If COVID’s the excuse that we’re going with, I guess it’ll do as a euphemism for greater ills.
Toward the end of one of the news segments, Berdimuhamedov stands in front of a sprawling government complex surveying his people through a pair of aviator sunglasses. He’s the sportswashing superstar of the show, a tyrant in a tracksuit, and the thousands of people parading in front of him to pounding techno beats are his supporting cast.
There was probably something like this planned for October 13, when the world of cycling would enter the fantasy world of Turkmenistan. We’ll never know. This year, the Gurbanguly show’s not going international.
SIDEBAR: A bit on World Bicycle Day
First instituted in 2018, World Bicycle Day was universally ratified by the United Nations and sponsored by Turkmenistan, with the motion brought forward by the country’s permanent ambassador to the UN, Aksoltan Attaeva.
Over the years since, Berdimuhamedov has been keen to take credit for the day, building it into a healthsome narrative of him as the great defender of public health. In a press release yesterday, state media characterised World Bicycle Day as “an initiative put forward by the esteemed President”. The UCI, under fire last year for sneaking a prestigious award to a dictator, also cited World Bicycle Day as a reason why Berdimuhamedov was a fitting once-in-13-years recipient for the UCI Order.
As with so much about this whole story, the reality of World Bicycle Day is quite different. Instead of being an order handed down from on high by Gurbanguly Berdimuhamedov, World Bicycle Day was in fact the initiative of a Polish-American Sociology professor, Leszek Sibilski, and was first proposed in 2015.
Sibilski – who is a former national-level track cyclist in Poland – has remained tied to cycling since he moved into academia. Together with students of his from Montgomery College over the years – many of whom passionately supported the project, taking on social media roles and even designing the World Bicycle Day logo – there was a groundswell of support for the idea, and finally, a connection was made with the Turkmen UN delegation, who were amenable to putting such an initative forward.

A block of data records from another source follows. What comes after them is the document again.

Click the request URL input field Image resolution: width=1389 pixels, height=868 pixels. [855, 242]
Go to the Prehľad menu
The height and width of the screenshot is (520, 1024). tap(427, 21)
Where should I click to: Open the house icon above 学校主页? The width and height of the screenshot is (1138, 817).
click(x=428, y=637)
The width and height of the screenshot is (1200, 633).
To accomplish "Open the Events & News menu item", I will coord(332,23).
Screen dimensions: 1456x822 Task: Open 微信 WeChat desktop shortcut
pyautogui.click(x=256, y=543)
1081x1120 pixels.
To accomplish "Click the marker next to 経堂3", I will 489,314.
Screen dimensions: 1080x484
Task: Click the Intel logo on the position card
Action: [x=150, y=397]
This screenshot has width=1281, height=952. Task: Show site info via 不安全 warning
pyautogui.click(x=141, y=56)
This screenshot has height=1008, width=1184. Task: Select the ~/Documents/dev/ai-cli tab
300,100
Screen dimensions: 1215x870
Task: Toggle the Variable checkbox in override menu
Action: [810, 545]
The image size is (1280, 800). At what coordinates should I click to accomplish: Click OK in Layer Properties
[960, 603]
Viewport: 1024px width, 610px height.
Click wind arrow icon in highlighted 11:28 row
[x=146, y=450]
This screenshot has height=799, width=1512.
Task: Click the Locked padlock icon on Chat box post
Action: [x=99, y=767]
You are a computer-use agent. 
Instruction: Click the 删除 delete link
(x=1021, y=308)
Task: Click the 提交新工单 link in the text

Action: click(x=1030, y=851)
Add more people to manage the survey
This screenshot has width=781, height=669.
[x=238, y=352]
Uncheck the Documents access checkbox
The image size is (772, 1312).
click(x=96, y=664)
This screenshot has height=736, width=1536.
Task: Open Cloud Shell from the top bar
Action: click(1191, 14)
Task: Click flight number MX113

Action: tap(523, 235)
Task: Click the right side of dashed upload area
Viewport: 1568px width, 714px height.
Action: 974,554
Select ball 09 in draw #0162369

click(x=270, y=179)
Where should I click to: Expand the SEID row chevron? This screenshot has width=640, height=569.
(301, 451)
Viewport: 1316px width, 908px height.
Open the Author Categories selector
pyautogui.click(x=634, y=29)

On the first ever World Bicycle Day, Sibilski and 12 students of his attended the United Nations in New York to watch his idea become a reality. Sibilski loves bikes for entirely wholesome reasons – the way that they can reduce distances in the developing world, improve sustainability and reduce gender inequalities.
Sibilski, who has seen World Bicycle Day grow over the years since, says that he has had no contact or recognition from Berdimuhamedov or the UCI, both of whom have enthusiastically embraced the concept for their own purposes. No UCI Order for the academic, certainly.
In an interview with CyclingTips, Sibilski stressed that he “was the one who contacted the Turkmenistan UN Mission in New York City and provided the entire cycling expertise during the preparation process … I was the sole source for cycling/bicycle expertise/consulting for the Turkmenistan UN diplomats.” He’s never been to Turkmenistan; he financed the establishment of World Bicycle Day from his own personal funds.
Whilst he had a positive experience getting World Bicycle Day over the line, Sibilski seems a bit perturbed for it to have become a tool for government propaganda in Turkmenistan. But it’s a day that the world celebrates bikes – including for those wholesome reasons that he loves them himself – and for that reason, he’s understandably proud.